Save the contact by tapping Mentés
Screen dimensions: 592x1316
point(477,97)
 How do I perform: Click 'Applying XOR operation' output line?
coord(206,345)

● ● ● ●

* **Work request**
Prepare a faithful transcription of the material above, with nothing altered.

* **Task answer**
Save the contact by tapping Mentés
Screen dimensions: 592x1316
point(477,97)
 How do I perform: Click 'Applying XOR operation' output line?
coord(206,345)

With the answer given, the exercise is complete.